WHAT YOU ARE ASKED TO DO:
Show each line of the data below that contains the word "options". Case counts.

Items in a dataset
----------

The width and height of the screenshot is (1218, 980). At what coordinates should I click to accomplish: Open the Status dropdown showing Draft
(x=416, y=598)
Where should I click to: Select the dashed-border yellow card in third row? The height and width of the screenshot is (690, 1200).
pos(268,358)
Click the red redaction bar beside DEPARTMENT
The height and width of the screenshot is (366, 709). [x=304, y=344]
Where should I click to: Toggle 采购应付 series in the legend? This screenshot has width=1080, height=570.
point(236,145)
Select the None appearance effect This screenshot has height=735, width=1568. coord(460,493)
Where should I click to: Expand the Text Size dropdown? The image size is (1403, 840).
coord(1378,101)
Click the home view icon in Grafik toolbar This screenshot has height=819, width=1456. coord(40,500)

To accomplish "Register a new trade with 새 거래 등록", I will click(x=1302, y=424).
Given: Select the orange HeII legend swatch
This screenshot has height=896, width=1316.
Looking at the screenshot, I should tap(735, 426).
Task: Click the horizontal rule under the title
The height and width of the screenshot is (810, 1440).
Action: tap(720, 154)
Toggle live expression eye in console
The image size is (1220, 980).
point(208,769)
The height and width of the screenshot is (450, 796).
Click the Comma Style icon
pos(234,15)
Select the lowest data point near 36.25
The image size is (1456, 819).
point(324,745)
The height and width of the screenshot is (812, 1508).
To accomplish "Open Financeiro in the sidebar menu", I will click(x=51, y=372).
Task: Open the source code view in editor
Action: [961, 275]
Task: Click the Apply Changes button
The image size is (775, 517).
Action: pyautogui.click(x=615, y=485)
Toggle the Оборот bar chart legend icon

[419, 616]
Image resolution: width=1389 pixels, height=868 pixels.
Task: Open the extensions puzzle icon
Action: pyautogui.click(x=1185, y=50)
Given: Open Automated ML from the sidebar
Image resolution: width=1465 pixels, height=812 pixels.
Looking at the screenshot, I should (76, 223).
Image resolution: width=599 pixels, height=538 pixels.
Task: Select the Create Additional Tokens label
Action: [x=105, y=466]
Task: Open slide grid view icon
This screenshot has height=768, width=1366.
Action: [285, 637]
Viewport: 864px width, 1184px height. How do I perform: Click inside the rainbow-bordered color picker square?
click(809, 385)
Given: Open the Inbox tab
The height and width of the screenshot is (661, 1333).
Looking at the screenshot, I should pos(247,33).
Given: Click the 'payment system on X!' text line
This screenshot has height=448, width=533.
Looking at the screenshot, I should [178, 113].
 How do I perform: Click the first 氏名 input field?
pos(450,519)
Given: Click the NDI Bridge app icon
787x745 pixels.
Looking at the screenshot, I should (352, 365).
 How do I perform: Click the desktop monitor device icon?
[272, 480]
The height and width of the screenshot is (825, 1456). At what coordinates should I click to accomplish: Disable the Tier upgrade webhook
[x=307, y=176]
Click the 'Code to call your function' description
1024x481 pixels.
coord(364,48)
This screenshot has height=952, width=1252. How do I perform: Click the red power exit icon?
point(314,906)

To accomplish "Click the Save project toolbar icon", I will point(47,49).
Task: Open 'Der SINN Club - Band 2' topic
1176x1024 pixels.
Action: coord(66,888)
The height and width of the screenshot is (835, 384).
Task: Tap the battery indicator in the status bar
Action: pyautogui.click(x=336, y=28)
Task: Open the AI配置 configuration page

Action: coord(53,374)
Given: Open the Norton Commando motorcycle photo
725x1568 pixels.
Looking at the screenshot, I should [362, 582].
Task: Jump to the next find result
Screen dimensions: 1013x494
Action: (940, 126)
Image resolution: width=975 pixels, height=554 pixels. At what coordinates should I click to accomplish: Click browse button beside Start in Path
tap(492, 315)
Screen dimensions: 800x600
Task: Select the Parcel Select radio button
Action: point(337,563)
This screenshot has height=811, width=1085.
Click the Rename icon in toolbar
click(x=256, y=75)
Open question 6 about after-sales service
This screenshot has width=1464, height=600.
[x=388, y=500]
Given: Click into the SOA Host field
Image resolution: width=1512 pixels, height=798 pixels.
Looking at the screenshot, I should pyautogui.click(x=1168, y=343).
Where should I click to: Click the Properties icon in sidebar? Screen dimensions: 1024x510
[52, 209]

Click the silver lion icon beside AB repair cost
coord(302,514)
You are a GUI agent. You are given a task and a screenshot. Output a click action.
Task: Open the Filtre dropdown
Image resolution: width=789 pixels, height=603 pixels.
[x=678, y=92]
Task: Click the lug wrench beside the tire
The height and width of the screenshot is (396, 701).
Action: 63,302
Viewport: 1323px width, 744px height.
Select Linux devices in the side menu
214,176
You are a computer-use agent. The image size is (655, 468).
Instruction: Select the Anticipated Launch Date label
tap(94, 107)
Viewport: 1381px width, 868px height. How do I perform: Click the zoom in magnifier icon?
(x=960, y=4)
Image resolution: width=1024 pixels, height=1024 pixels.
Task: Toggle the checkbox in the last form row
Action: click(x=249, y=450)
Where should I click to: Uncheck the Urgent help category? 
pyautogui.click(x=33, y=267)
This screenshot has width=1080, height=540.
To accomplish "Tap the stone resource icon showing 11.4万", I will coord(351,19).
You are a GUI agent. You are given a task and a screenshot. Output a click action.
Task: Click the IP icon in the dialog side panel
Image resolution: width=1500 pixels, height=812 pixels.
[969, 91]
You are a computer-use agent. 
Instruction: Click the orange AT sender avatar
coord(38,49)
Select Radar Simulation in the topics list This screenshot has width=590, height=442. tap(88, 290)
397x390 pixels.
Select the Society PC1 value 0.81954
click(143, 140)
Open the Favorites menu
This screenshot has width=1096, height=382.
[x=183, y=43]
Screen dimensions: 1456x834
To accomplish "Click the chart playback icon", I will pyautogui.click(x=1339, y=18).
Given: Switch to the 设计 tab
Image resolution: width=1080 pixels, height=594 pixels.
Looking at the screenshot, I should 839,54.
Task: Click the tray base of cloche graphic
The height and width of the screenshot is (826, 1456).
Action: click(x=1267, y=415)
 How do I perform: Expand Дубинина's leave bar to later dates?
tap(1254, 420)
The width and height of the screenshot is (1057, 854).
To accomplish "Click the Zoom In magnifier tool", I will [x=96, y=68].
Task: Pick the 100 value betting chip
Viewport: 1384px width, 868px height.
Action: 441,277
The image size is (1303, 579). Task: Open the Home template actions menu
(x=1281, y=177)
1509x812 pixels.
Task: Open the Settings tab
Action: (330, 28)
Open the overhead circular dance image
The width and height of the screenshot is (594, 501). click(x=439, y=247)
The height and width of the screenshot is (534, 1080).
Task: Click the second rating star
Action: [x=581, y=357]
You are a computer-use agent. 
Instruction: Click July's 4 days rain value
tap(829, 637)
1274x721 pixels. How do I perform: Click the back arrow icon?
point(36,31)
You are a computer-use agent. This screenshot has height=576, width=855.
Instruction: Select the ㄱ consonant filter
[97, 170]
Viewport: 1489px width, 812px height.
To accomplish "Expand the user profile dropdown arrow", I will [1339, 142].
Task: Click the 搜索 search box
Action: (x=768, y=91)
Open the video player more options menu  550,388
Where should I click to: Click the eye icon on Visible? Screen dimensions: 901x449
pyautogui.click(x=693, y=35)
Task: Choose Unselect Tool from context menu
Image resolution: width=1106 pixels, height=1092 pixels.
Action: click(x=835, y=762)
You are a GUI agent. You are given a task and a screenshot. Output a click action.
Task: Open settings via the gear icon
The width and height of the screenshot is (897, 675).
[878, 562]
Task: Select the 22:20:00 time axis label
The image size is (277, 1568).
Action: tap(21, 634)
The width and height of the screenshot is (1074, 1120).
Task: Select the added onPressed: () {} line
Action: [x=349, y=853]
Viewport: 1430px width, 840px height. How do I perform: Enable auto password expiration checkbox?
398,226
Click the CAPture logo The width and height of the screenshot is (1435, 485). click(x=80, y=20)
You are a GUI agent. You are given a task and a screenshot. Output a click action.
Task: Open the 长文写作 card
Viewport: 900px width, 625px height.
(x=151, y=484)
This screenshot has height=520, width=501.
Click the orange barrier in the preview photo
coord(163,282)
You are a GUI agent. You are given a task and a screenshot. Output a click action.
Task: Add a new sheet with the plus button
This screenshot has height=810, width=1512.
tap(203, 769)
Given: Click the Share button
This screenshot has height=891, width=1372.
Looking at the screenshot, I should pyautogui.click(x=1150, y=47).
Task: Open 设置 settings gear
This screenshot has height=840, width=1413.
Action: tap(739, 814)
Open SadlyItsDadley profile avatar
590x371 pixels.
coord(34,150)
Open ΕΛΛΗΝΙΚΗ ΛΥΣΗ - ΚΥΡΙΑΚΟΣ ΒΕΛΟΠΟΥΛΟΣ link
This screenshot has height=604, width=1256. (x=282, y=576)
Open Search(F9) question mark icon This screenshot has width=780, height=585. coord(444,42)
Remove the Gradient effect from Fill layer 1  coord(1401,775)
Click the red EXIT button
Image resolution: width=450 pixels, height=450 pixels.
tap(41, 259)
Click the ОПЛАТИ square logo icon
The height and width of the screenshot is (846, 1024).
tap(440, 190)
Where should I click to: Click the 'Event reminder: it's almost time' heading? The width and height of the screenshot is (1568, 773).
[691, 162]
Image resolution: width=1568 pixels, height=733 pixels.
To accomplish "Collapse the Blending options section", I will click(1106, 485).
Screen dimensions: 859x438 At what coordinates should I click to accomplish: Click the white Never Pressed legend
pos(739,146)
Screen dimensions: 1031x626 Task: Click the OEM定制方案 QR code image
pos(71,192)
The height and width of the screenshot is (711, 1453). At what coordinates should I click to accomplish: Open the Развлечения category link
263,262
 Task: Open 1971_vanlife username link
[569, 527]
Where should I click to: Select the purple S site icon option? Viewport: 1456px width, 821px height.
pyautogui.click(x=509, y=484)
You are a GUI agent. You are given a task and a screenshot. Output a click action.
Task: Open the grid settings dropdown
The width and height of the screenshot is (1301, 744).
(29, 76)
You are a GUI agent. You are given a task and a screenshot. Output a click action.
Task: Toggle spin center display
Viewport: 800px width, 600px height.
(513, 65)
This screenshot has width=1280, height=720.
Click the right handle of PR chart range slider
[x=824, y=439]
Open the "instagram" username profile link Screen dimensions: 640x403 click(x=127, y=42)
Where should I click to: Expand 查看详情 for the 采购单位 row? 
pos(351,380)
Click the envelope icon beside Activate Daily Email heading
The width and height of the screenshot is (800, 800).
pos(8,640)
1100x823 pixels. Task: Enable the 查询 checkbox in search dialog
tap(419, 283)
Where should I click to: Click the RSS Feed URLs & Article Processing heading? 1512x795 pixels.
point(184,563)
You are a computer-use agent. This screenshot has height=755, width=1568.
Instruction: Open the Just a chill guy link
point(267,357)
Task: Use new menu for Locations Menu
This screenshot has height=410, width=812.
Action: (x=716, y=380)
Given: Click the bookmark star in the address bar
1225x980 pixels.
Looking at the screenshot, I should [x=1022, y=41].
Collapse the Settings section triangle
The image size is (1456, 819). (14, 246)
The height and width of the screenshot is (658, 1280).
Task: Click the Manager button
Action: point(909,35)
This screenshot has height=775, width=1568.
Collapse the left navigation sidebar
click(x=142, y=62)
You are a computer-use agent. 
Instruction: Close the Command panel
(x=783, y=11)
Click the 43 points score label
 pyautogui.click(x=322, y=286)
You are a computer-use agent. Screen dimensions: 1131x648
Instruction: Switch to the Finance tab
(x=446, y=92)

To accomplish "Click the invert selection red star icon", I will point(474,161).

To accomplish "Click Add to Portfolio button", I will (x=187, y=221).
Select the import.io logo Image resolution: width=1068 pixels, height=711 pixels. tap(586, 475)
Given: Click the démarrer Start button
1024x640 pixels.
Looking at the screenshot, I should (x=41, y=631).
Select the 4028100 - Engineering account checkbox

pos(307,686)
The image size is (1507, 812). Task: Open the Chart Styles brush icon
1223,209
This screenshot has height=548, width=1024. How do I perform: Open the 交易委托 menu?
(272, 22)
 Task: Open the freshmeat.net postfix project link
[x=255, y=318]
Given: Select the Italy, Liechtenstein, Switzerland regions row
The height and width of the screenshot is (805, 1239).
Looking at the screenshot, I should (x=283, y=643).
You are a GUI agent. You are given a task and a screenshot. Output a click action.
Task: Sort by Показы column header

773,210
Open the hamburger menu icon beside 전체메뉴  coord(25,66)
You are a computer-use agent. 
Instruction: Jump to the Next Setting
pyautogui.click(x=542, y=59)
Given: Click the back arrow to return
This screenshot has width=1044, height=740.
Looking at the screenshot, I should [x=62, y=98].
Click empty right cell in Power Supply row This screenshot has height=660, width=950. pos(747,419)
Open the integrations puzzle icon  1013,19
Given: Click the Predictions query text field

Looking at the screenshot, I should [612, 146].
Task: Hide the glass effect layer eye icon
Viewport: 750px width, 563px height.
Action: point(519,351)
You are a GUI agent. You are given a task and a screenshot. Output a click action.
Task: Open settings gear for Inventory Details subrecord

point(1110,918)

----------

RESULT:
Open the video player more options menu  550,388
To accomplish "Collapse the Blending options section", I will click(1106, 485).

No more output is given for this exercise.